What are we trying to accomplish? There are trade-offs.

  1. Speed versus Safety: Issues affecting this trade-off include:
    1. Log buffering. Buffered logging is faster as logs are only written to disk when a log file is complete. Unbuffered logging puts more stress on the system's I/O subsystems, as each log buffer is written to disk as it fills. For a busy, transaction-oriented system, this can mean a nearly constant stream of I/Os to the current logging device. Add to this speed-versus-impact debate the fact that buffered logging places more of your transaction logging information at risk during a system crash, and you have a complex issue. I always recommend unbuffered logging. Keep the logs on a separate disk farm from the data with separate controllers-and since we have agreed to talk about dedicated servers only (okay, I coerced the discussion) the issue of impact on other processes is moot.
    2. Checkpoint frequency.
      1. More frequent checkpoints insure that data is flushed to disk and that rollback information is complete and consistent.
      2. Less frequent checkpoints use less resources and improve concurrency, buffer re-use (i.e. cache percentages), reduce application pauses, lower impact on server/application performance.

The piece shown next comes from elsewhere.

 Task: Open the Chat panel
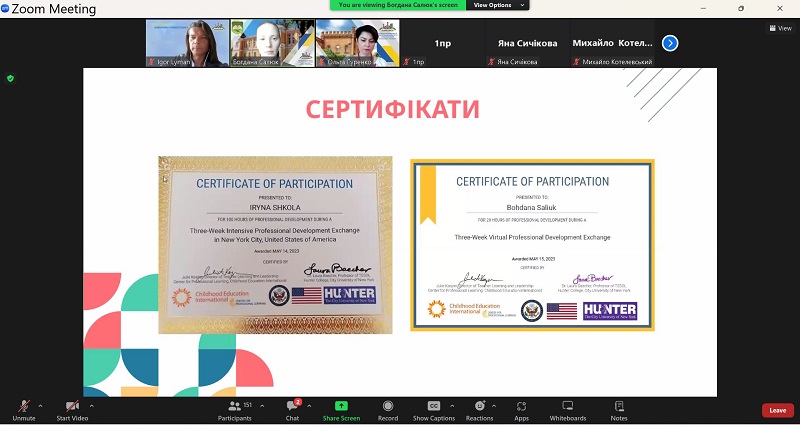(292, 407)
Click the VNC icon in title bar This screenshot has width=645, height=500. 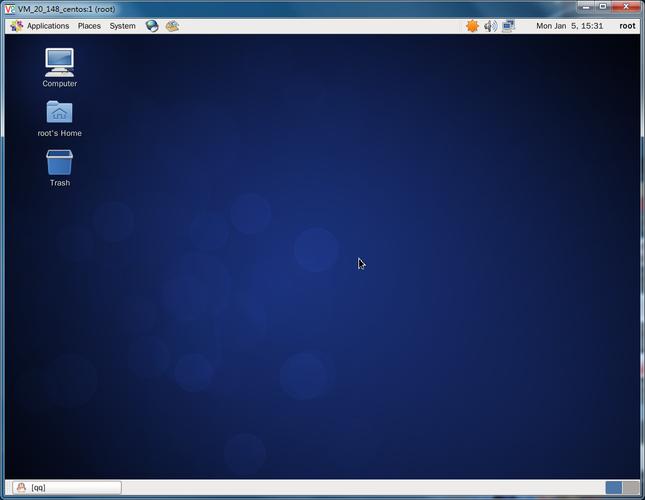click(9, 8)
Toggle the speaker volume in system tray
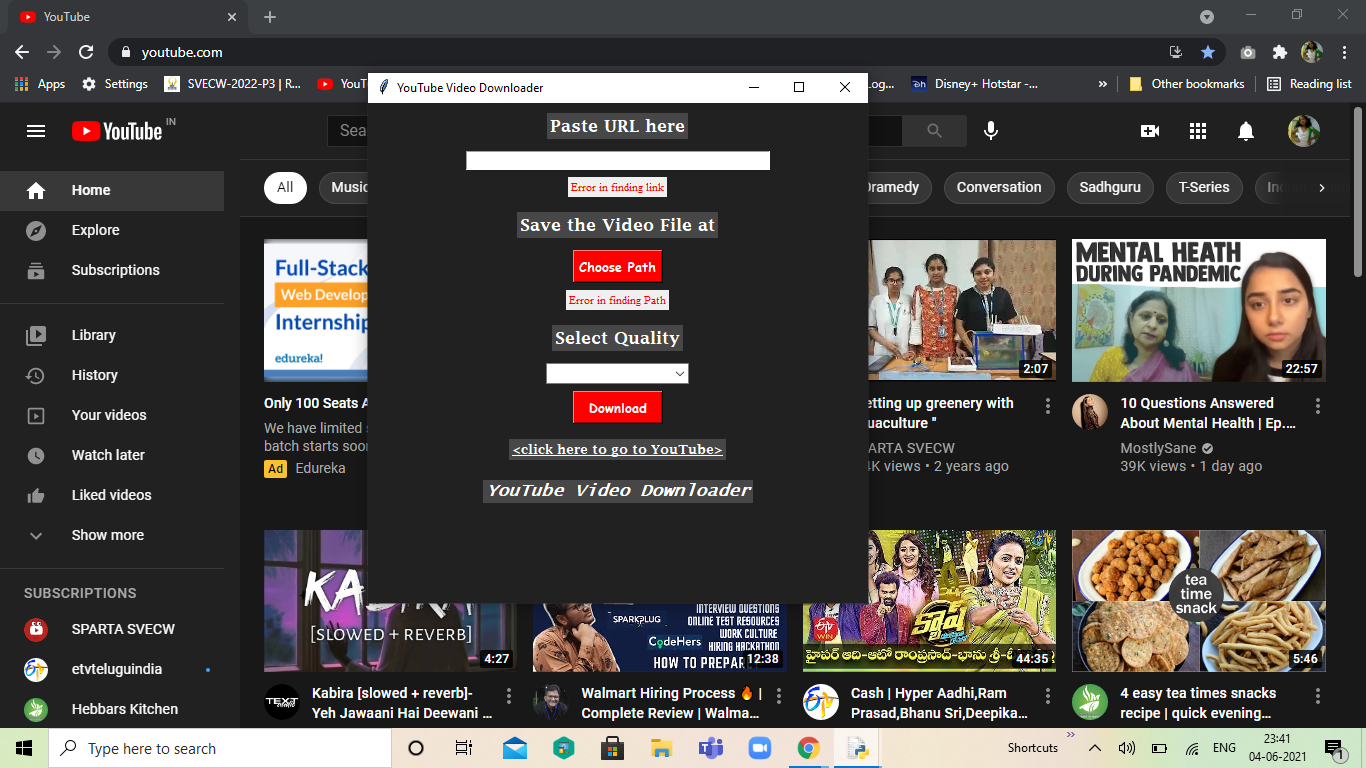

      This is a tough one. And there are some non-obvious issues. There is a defect in versions prior to 7.23 which will cause the engine to crash if the Physical Log overflows (i.e. fills before the checkpoint begun when the log reached 75 percent full completes).

      Normally, this condition will simply cause the engine to pause all activity until the checkpoint completes. If the checkpoint interval is too short, and the checkpoint duration is too long, you will not get much useful work done as any updates must pause during the entire checkpoint. There is a design flaw, discussed later in detail, that will block some SELECTs during the first half of the checkpoint under specific conditions. The answer? You have to consider your own needs and transaction mix. We will return to the issue of checkpoints when we discuss transaction mix and optimization goals.

    3. Disk configuration is the issue of what kind of disk drives and disk farm should we use: Singleton disks versus various RAID configurations. We will return to this later. For now, note that this is a speed and safety issue that may have fewer trade-offs than one might imagine. Here we may have clear answers.
  2. Transaction Mix: Determination and corresponding goals.

    I propose that every relational database installation falls into one of the following categories: Decision Support, Data Warehouse, On-line Transaction Processing, or Simple Query Server. (The last is not generally talked about in the literature and I had to invent it to describe the systems that I manage.) Let's spend a few words describing each, so you can classify your own installation and describe the tuning goals required for each. I will deal with decision support systems and Data Warehouse systems together, because their issues and goals tend to coincide.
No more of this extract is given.